Chapter 7: Pope, Dawson, Merrick

645 32 41
                                    

Tony woke slowly the next morning, and he was extremely confused for a moment. It took him a while to remember he wasn't in his room at home - he was in Phoenix, Arizona, and the smell of bacon cooking was wafting in under the door.

Sunlight crept in through the window and glowed gently behind the drawn curtains. The room was silent, and it was warm, and Tony exhaled ever so slowly, letting the world stop around him, savouring the last dregs of his dream, which was already starting to fall away, the details vanishing as quickly as they had been formed. He turned over and lay on his back with the blankets pulled up to his chin, and he let himself think for a while, the soft smell of the candle still lingering, although it was no longer burning.

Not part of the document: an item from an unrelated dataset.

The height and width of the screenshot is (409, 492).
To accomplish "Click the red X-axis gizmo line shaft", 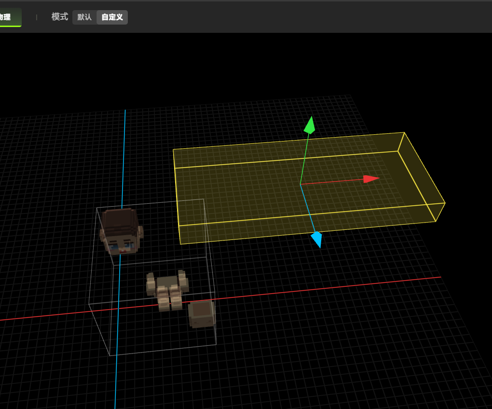I will click(333, 182).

Phoenix, Arizona. Not even a week ago he was still working in the coffee shop. In not too long at all, he would be living in Veil Hill, disappeared to the rest of the world, wiped off the map. Forever. And oddly, that wasn't bothering him. What was there for him to care about back in California, after all? It wasn't like he was breaking the hearts of a devoted family, or leaving a whole host of friends wondering his whereabouts...

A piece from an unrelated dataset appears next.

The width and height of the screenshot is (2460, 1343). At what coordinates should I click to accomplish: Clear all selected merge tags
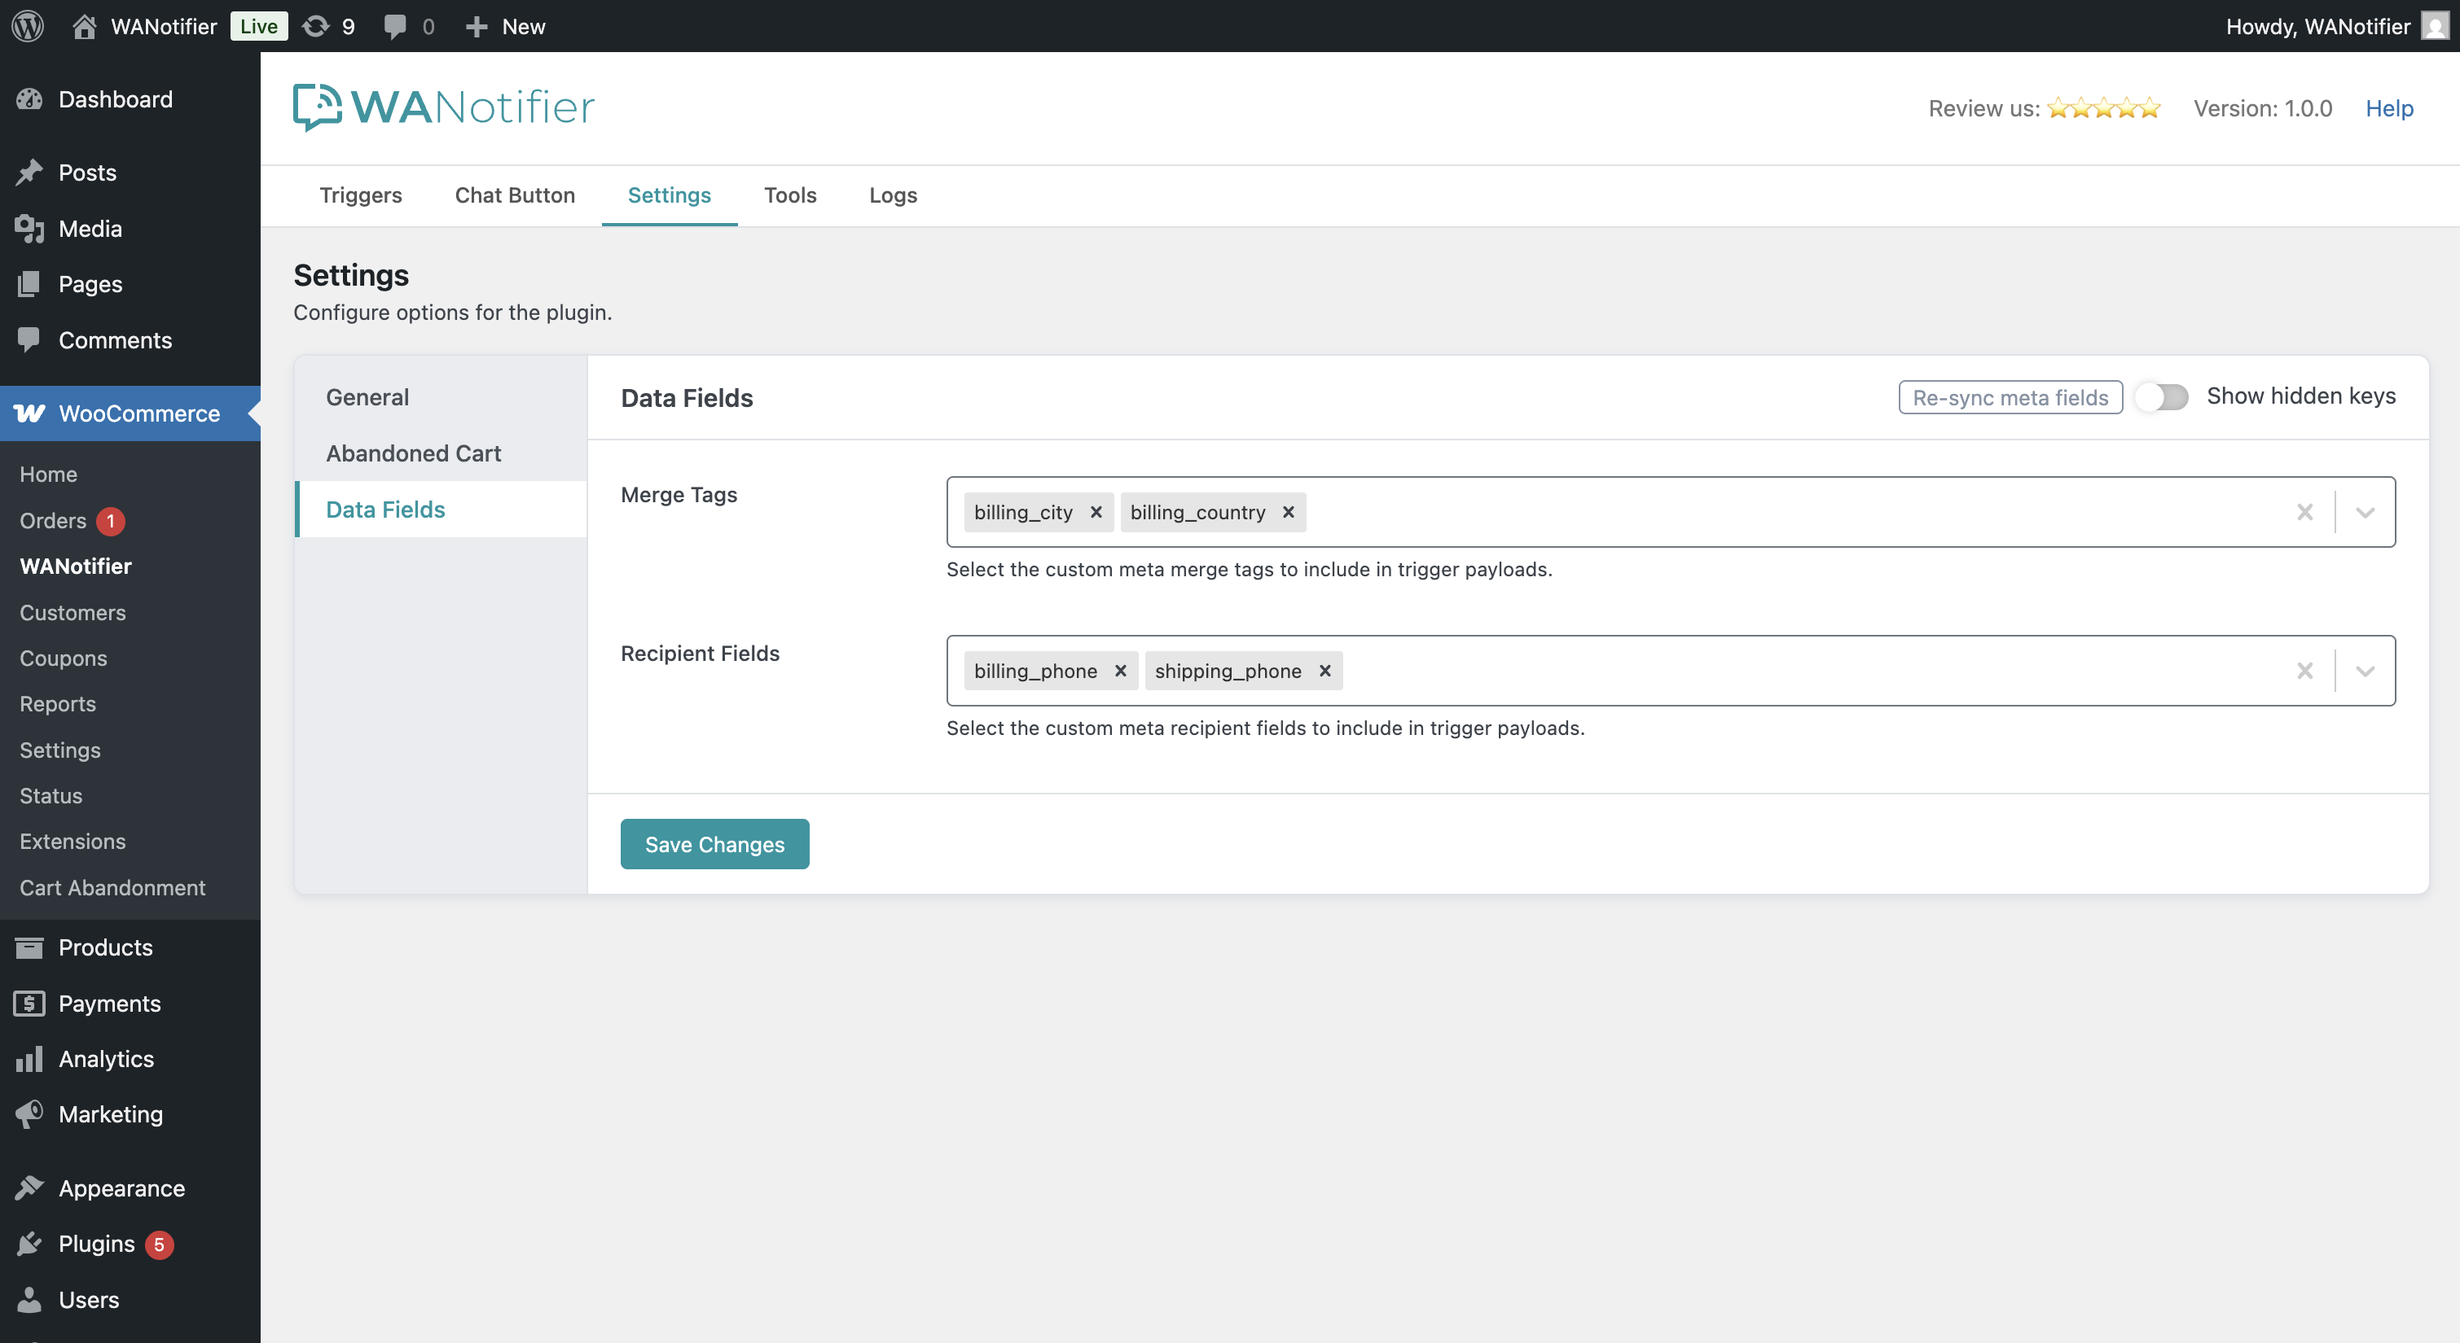[x=2304, y=512]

His brain briefly ticked to his internet friends. He'd need to find a way to contact them soon. He didn't want to cut them off completely. He'd just need to say goodbye to them first. After all, they weren't exactly his family but they were the closest things to friends he'd had since fourth grade. There was Nina, the Singaporean girl. She was seventeen, loved cats and was a member of the Singapore Red Cross, and very proud of it too. Then there was Kayleigh - Irish. Eighteen. She had ambition to become a concert pianist. After that, there was Hunter. He was Australian and the youngest of the group at sixteen, seventeen in a few months, and he wanted to be a doctor. They'd all been brought together over one common love; Supernatural. As that ticked over in his head, he noted that he should catch up on the latest episode soon. As a group, they'd all agreed to start watching a new series, Stranger Things, together. But perhaps Tony wasn't going to be privy to that group enjoyment.

The next thing he thought about was fourth grade, the last time he had a friend that didn't exist only on a computer screen. He was fairly certain he had a best friend in fourth grade, but he couldn't quite pin his name. Was it Austin? Albert? Alan?...Adam. That was it. His name was Adam. A curly haired boy with glasses and a permanent giggle. He was Tony's best friend. They would go to the park together after school, or they would go to Adam's house. The boy never saw the inside of Tony's house - his parents didn't like to have uninvited guests. From a young age, Tony learned to be streetwise, since he spent a lot of time taking detours to avoid going home. Even at the age of nine or ten, he knew the drill well enough. Go home. Do his homework alone, in his room, so he wasn't bothering anyone. Come down for dinner. Eat dinner at the table in silence - children, of course, were to be seen and not heard. Go upstairs. Do something up there - anything - that didn't involve his parents. On the days that his parents came home late (which were few and far between), Tony would sneak down to the living room and watch cartoons on the TV. That was a luxury. The rest of his time, he was surfing the internet, and he would either be searching for online films and TV series or endlessly researching things that interested him. And when he wasn't doing that, he was reading.

And then he never got to fifth grade. The routine every day was the same; minus the school. Desperate for contact, he remembered sneaking out of the house after his parents left for work and going to the library on his own, picking out new books, having conversations with the librarians. And of course, the moment he stopped going to school, he stopped seeing Adam, so his one friend in the world fell away quicker than Tony could blink. By the time he was fifteen he'd educated himself on a day to day basis, thirsty for knowledge, trying to find out new things all the time with the goal of one day going to college, breaking free of his old life and building his own. At sixteen, he was expected to cook his own meals, and so even the little contact he had with his parents at dinner was snatched from him. They hardly spoke or even looked at Tony, and he realised now that he must have been a disappointment to them. They wanted him to be aggressive. They wanted him to have attitude. They wanted him to fight back, to be stubborn. Tony couldn't do that. He was always just so desperate for some love, some affection, some family that he endlessly obeyed his parents and tried to be an all round good kid. How long, he'd often thought, would he have to be submissive and helpful towards them before they finally accepted him as their son, and not some disappointment that happened to be dropped on their doorstep one day? He'd never thought it was much - but he just couldn't be the son they wanted. He couldn't be anything they wanted. He couldn't even be straight for them.